Diferenças Entre Correia Dentada e Corrente de Comando/Distribuição: Funções, Problemas e Benefícios

Diferenças Entre Correia Dentada e Corrente de Comando/Distribuição: Funções, Problemas e Benefícios

Tudo no motor do seu veículo funciona com precisão para produzir uma operação suave e funcional.

Para garantir esta sincronização específica, a correia dentada ou a corrente de comando operam com a árvore de cames e com a cambota, por forma a manter o movimento das válvulas e pistões a fim de preservar o funcionamento em perfeita sincronia.

Embora a correia dentada e a corrente de comando sejam usadas para produzir a mesma ação, existe uma pequena diferença entre ambas. Vamos então dar uma vista de olhos a ambas, bem como os seus problemas e benefícios!
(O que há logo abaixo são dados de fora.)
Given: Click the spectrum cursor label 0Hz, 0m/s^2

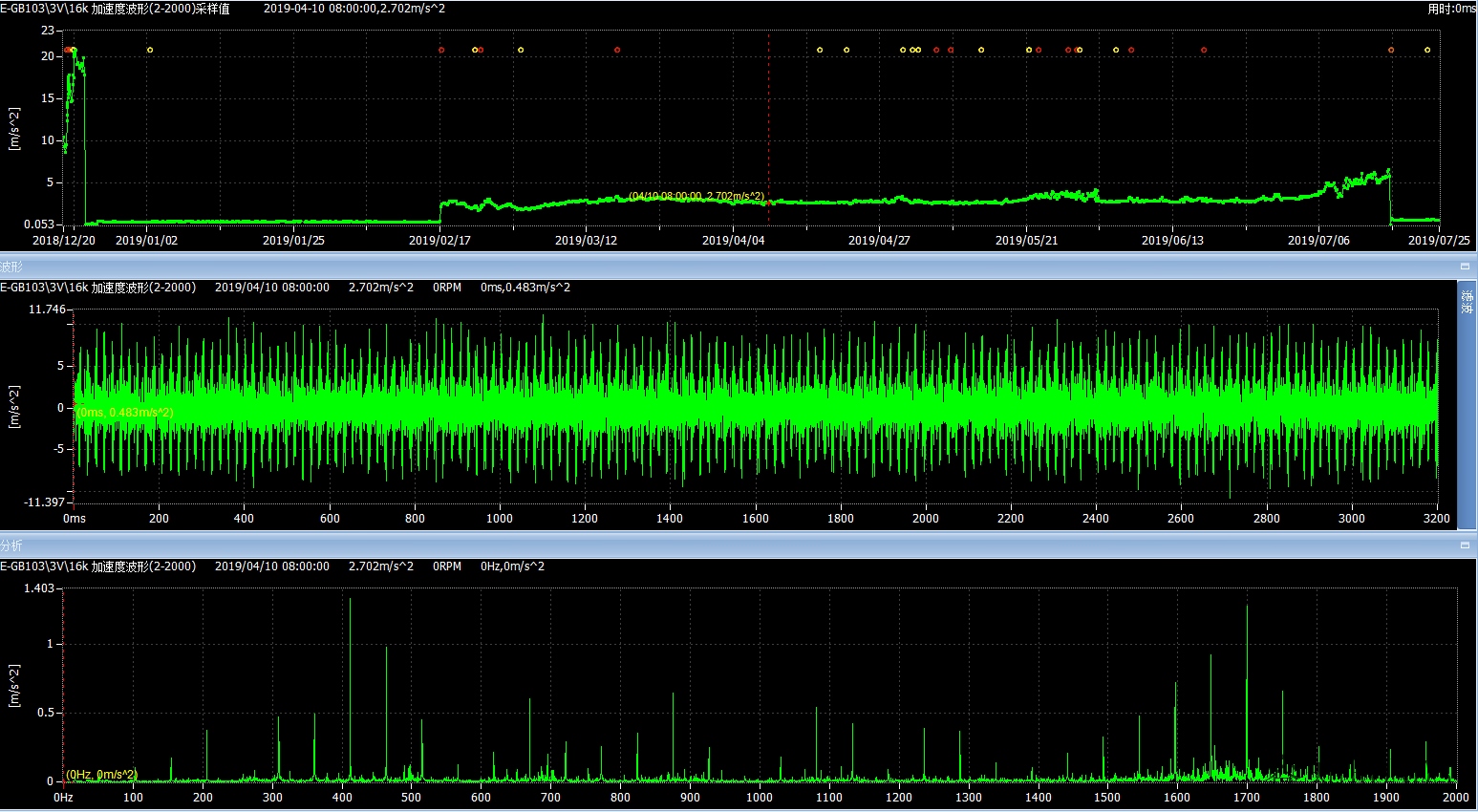Looking at the screenshot, I should coord(102,775).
Funcionamento da Correia Dentada e da Corrente de Comando/Distribuição

Funcionamento da Corrente de Comando/Distribuição

A correia dentada funciona da mesma forma que uma corrente de comando. A diferença entre as duas reside simplesmente no material e na localização. A corrente de comando é construída de metal e a outra, de borracha reforçada.

Funcionamento da Correia Dentada

Desta forma, a árvore de cames no motor controla as válvulas para deixar entrar e sair o combustível e o ar. Ao mesmo tempo, a cambota move os pistões para cima e para baixo. E isto chama-se sincronização mecânica e a sincronização destas funções é imperativa.
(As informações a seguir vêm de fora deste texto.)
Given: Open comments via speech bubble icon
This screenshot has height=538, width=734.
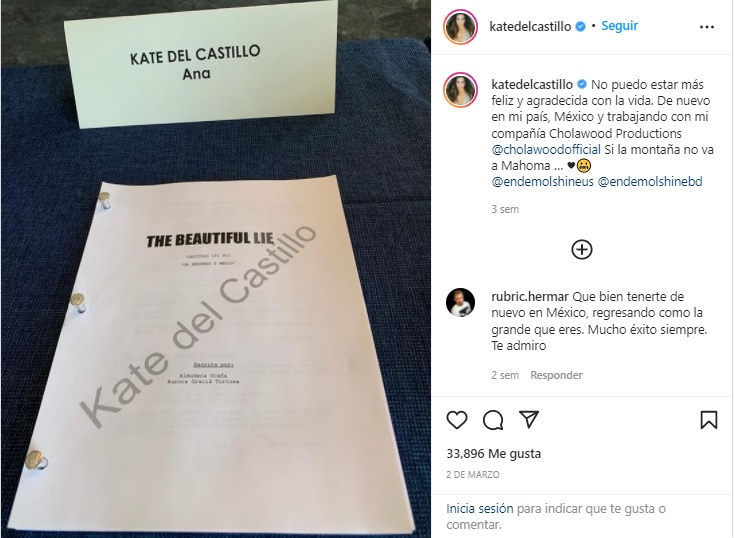Looking at the screenshot, I should 493,420.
Se a sincronização mecânica estiver com problemas, podem ocorrer danos nas válvulas, nos pistões, no motor, ou em outros componentes.

O objetivo da correia dentada ou da corrente de comando é, por isso, assegurar a harmonização, mantendo cada volta à velocidade precisa.
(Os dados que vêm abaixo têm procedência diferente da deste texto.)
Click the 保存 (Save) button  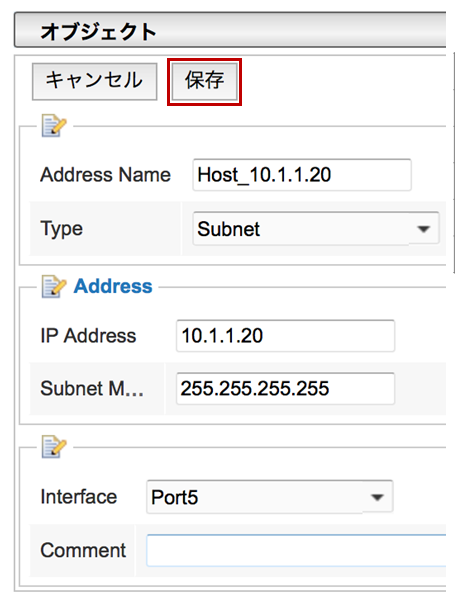[x=204, y=81]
Embora as correntes de comando tenham sido utilizadas primeiro, as correias dentadas foram introduzidas nos veículos na década de 1960. Estas correias são mais silenciosas e, devido ao seu material, menos dispendiosas de produzir.

As correntes de comando são alojadas no interior do motor e recebem lubrificação do óleo do motor, podendo durar muito tempo, enquanto as correias dentadas estão localizadas no exterior do motor e tendem a secar e a ficar com rachas.

Contudo, nos últimos anos, muitos fabricantes de veículos integraram correntes de comando em alguns veículos com grandes melhorias, tais como a redução do ruído e das vibrações, de modo diferente de uma correia dentada, até porque nem todas as bombas de água são acionadas pela correia dentada.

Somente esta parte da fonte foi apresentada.